Avec précaution, Marguerite Schmidt déposa la tête tranchée sur la terre humide devant elle. Elle maintint une main possessive sur les cheveux collés. « La première fois que je vous ai vue à Baie, je vous ai prise pour un homme. En fait, vous êtes un homme. Rien de tout cela ne compte pour vous, n’est-ce pas ? Vous ne savez pas à quoi ça ressemble de vivre dans cette ville quand on n’est pas soldat ; vous ne savez pas de quoi les femmes ont peur ; vous ne pensez à rien d’autre qu’à votre compagnie ; si je n’appartenais pas à la compagnie, vous ne perdriez pas dix minutes avec moi, ou avec ce que je fais ou ne fais pas ! C’est tout ce qui importe pour vous : les ordres ! »
Cendres se frotta la figure.

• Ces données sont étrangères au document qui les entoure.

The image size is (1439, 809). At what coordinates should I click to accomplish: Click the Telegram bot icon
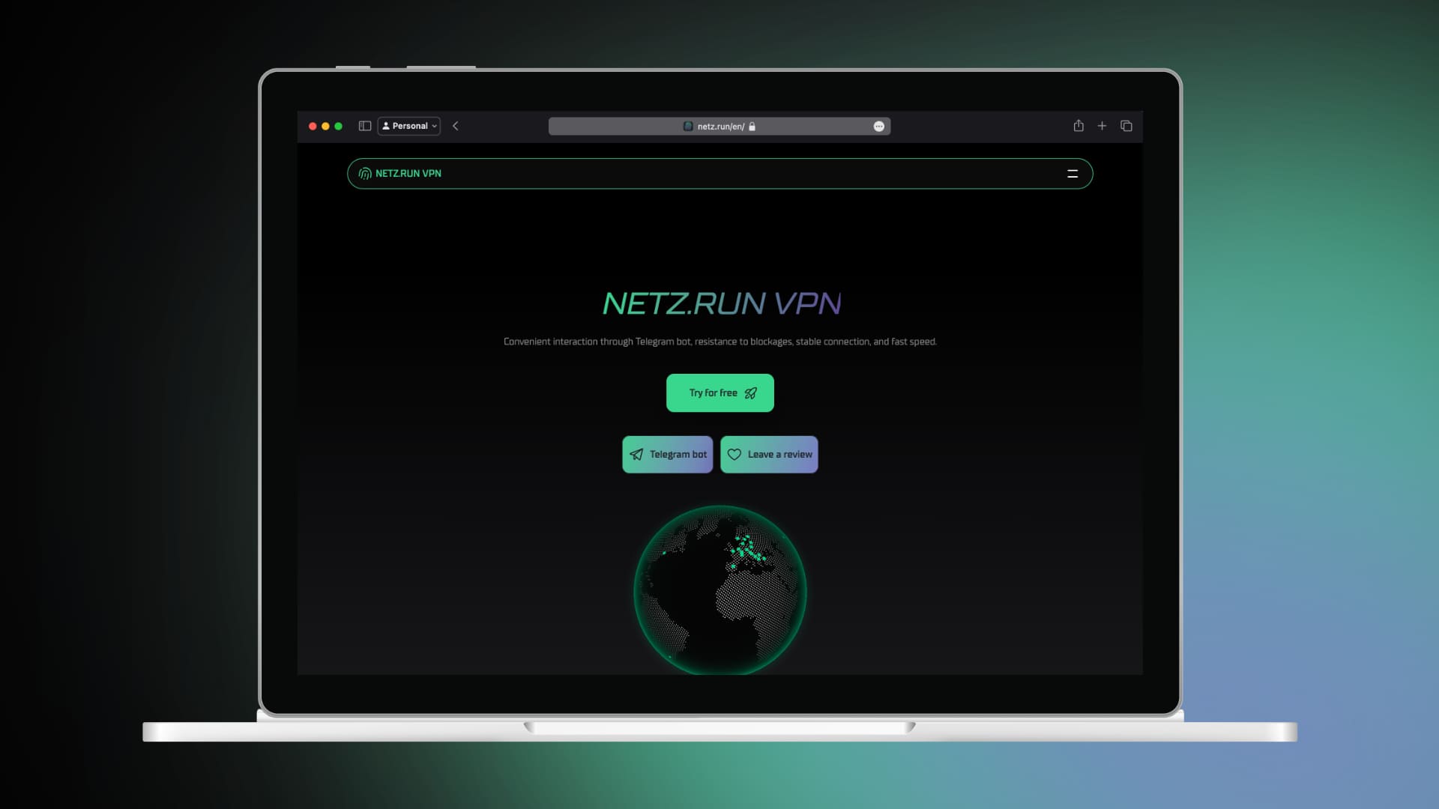(636, 455)
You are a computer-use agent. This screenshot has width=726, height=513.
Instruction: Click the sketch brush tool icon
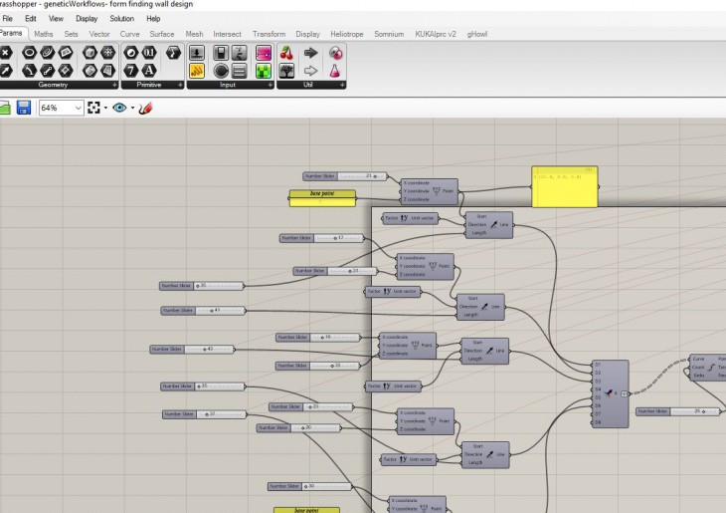(145, 108)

La moitié de son attention tournée vers le ciel, elle dit d’une voix douce : « Tu as raison. Je me fous de ce que tu peux faire. Si je ne t’avais pas vue sur les remparts, en train de te battre sous la livrée au Lion, et si tu n’étais pas nouvelle, tu serais déjà avec messire Morgan, si vite que tes pieds n’auraient pas touché terre. Mais dans l’état actuel des choses, tu vas obéir à mes ordres. Parce que sinon, il y a le risque que quelqu’un d’autre en fasse autant.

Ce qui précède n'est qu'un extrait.